Jim Wallis, God's Politics; Why the Right Gets It Wrong and the Left Doesn't Get It; A New Vision for Faith and Politics in America (San Francisco: Harper, 2005), 384pp.
"How did the faith of Jesus," asks Jim Wallis, "come to be known as pro-rich, pro-war, and pro-American?" For that matter, why do others ignore the concerns of religion and the religious people of our country? Why do conservative Christians lament 4,000 abortions a day but ignore 30,000 infant deaths a day due to preventable disease (p. 301)? Does not the left contradict itself by supporting abortions but protesting capital punishment in the name of "life?" Or why does Fox Network peddle family values and conservative politics and, at the same time, sleazy entertainment (p. 321)? Such is Wallis's agenda in his newest book, to challenge both the Religious Right who would co-opt Christianity in the cause of a Pax Americana, and the Secular Left who would dismiss religion as irrelevant. He wants to move his readers beyond the strident politics of complaint. Christians, he suggests, should never be ideologically predictable or loyally partisan, believing as they do that the Gospel transcends and even judges all politics and ideologies.

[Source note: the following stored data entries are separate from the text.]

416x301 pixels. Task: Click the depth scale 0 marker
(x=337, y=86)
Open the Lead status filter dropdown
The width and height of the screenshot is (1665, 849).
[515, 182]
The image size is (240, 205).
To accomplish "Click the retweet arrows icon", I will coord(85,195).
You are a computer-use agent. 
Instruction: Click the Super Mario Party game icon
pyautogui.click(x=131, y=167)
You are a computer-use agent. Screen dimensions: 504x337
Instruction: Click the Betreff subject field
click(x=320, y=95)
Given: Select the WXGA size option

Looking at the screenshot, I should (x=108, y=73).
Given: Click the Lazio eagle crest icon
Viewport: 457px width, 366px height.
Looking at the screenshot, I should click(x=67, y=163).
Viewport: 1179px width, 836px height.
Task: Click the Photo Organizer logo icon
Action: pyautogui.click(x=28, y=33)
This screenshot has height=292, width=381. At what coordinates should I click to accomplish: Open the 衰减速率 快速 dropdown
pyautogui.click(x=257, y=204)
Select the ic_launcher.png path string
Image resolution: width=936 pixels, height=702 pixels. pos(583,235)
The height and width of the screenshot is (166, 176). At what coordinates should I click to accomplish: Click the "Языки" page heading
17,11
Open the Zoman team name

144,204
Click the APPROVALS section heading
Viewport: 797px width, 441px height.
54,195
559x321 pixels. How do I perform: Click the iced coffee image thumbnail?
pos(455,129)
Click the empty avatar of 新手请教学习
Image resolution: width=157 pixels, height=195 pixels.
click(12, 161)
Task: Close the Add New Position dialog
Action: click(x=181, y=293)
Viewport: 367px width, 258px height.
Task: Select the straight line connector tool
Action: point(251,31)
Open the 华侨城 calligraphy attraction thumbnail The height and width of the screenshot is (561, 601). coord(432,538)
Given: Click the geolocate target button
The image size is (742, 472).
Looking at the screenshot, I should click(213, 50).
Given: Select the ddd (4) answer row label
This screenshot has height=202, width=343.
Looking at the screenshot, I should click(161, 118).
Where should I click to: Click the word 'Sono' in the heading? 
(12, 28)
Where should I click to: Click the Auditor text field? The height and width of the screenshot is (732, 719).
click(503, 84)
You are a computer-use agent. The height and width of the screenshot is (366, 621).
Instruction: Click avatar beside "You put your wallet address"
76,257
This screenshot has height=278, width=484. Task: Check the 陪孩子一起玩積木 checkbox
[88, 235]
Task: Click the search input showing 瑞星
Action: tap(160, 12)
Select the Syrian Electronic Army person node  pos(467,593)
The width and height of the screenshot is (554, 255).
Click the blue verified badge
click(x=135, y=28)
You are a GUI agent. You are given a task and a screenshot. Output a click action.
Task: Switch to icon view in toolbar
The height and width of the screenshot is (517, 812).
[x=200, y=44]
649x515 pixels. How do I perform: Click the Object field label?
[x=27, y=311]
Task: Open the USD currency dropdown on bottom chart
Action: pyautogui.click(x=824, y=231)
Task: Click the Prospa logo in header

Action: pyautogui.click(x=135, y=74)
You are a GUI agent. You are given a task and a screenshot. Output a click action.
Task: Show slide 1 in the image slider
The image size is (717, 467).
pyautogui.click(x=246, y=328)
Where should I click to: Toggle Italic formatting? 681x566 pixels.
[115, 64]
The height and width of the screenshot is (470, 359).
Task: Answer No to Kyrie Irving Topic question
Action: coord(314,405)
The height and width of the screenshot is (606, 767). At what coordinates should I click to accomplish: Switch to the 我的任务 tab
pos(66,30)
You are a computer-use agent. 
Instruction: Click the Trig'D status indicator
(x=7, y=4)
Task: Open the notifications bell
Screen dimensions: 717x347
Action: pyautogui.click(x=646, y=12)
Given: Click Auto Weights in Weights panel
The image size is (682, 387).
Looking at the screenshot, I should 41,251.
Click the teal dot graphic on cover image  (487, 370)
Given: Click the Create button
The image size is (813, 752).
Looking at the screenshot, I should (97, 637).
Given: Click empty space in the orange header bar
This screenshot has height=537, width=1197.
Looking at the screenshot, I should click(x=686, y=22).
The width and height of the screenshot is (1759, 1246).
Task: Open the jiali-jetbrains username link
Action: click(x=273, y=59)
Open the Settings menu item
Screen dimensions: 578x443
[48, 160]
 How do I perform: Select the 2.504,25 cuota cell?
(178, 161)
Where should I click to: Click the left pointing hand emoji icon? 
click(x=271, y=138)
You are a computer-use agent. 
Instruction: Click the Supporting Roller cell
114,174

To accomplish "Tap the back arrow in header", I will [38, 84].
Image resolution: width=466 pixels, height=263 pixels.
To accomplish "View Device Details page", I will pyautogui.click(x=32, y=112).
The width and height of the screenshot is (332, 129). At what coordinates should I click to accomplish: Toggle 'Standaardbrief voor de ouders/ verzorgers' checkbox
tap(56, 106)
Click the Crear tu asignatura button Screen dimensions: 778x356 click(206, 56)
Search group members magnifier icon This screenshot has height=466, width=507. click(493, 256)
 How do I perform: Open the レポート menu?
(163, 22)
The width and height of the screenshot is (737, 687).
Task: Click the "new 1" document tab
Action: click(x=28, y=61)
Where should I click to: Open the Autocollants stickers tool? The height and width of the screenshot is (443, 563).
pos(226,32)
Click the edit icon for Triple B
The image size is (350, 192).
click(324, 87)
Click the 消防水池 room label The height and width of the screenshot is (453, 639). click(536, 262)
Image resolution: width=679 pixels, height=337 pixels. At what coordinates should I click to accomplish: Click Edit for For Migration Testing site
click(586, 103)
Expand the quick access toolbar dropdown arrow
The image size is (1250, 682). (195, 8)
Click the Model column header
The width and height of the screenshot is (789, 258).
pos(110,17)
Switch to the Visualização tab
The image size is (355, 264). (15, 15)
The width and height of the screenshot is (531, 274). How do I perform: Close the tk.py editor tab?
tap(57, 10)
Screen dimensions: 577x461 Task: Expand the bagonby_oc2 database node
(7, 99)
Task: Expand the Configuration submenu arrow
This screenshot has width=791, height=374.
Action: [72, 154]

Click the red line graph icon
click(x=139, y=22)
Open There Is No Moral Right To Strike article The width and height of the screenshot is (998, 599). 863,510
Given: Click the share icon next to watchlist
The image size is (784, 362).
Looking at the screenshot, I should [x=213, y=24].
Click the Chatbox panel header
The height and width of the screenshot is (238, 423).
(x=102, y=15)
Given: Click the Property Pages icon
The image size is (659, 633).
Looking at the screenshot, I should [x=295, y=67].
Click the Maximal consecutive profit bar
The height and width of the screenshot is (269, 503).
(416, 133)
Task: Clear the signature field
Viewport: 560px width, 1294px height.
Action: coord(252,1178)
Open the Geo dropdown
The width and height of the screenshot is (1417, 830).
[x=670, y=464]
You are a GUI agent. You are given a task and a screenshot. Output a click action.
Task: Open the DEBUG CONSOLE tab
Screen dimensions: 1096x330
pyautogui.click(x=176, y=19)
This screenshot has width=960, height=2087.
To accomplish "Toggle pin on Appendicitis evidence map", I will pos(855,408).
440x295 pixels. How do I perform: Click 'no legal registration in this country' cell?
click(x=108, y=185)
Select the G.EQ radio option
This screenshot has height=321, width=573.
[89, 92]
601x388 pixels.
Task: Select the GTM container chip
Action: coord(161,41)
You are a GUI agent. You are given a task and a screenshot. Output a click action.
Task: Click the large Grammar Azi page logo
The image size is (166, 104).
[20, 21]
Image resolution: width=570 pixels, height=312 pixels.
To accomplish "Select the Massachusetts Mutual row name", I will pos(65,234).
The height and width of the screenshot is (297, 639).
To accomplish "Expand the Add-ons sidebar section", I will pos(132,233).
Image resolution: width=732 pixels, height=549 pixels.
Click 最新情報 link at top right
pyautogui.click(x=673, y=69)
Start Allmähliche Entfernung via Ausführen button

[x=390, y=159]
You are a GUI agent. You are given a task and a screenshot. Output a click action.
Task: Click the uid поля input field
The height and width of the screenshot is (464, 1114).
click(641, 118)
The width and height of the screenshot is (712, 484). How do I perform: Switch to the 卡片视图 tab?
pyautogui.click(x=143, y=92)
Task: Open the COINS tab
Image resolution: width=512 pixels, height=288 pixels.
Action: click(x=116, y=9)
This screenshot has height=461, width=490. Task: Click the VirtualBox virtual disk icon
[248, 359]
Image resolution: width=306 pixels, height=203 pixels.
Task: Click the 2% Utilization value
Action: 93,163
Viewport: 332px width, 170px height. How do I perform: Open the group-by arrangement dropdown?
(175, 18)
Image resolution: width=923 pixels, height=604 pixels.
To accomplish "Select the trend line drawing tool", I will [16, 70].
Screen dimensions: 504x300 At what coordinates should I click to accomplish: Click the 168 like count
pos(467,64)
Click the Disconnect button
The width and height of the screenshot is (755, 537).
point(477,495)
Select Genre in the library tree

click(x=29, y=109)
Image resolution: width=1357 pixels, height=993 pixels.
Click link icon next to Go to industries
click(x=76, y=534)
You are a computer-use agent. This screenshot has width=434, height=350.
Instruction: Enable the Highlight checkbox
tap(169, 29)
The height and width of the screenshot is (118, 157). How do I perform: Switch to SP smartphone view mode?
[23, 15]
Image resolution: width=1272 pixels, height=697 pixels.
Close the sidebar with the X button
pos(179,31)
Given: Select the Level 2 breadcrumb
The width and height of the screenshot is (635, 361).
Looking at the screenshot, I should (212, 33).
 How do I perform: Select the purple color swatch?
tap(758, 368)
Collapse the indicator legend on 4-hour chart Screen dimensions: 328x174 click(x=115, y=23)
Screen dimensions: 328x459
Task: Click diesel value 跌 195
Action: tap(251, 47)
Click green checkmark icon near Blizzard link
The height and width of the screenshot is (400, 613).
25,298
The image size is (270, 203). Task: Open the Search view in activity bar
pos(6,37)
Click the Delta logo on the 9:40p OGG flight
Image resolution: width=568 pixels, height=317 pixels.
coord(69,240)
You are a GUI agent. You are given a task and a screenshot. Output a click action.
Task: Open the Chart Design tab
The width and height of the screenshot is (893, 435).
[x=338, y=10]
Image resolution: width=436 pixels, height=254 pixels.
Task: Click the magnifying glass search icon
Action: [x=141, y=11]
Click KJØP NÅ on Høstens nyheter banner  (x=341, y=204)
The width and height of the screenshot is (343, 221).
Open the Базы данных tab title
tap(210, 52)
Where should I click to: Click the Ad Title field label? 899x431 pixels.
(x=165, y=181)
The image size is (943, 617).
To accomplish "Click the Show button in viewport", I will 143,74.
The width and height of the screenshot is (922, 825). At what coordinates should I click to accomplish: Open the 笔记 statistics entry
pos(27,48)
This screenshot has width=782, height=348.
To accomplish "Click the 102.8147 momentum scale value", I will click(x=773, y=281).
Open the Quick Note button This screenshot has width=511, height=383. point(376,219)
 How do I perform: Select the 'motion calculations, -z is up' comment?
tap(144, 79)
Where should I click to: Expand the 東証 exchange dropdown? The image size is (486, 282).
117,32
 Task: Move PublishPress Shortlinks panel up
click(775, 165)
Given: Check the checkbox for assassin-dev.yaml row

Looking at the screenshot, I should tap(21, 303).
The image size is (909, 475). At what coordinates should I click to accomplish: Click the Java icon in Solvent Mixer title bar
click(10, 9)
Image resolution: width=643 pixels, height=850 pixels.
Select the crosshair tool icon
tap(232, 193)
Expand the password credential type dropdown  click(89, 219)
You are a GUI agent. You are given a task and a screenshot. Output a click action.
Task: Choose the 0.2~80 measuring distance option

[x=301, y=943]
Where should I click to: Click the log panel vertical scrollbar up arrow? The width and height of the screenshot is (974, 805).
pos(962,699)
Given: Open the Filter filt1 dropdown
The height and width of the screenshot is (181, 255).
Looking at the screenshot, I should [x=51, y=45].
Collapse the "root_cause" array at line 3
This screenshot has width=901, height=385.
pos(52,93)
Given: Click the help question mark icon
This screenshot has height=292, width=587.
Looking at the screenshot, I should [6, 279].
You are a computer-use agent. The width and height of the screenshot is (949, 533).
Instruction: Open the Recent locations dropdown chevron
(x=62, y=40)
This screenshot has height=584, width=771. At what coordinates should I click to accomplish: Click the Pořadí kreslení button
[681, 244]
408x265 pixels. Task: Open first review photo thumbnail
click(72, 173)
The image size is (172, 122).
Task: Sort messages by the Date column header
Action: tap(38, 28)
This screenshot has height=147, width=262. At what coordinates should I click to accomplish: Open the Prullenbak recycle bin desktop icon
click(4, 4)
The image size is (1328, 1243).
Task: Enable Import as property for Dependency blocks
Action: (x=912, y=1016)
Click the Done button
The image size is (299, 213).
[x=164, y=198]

I think of Wallis as a liberal evangelical or evangelical liberal. Evangelicals have it right that genuine faith is deeply personal, but they often forget that faith is also necessarily social, prophetic, and communal, and never private. Wallis was raised in a very conservative Christian home and he writes as an insider. "I learned in my little home church that people can really love the Bible, believe they are basing their lives upon it, and yet completely miss some of its most central themes. We don't see what would most challenge us and perhaps change our lives" (p. 214). Those "central themes," in his view, include a "seamless garment" of issues that embrace life. Significant portions of this book offer harsh criticisms of the Iraq war, but beyond that he also considers the global poverty in which more than half the world lives off less than [jumi/essayer.php] a day ("Nobody gets to heaven without a letter of reference from the poor!", p. 16), corporate America, abortion, capital punishment, racism, and family.
For the last three decades Wallis has been a whirlwind of fervent vision and tireless energy. He has authored eight books, founded the magazine Sojourners, lived on the front lines of social activism (and been arrested twenty times in thirty years for it), spoken about 200 times a year, taught at Harvard as an adjunct, and spoken to the likes of Tony Blair even as he lived among the urban poor of Washington, DC. This book wanders a little, and repeats itself (a good editor could have corrected this), but I find it very hard not to admire Wallis's passionate faith to work out the implications of a deeply held personal faith in Jesus in the broader, concrete realities of our global world. I have enthusiastically encouraged my friends to read this important book. As I write, God's Politics sits at #8 on the NY Times best seller list of non-fiction hardbacks.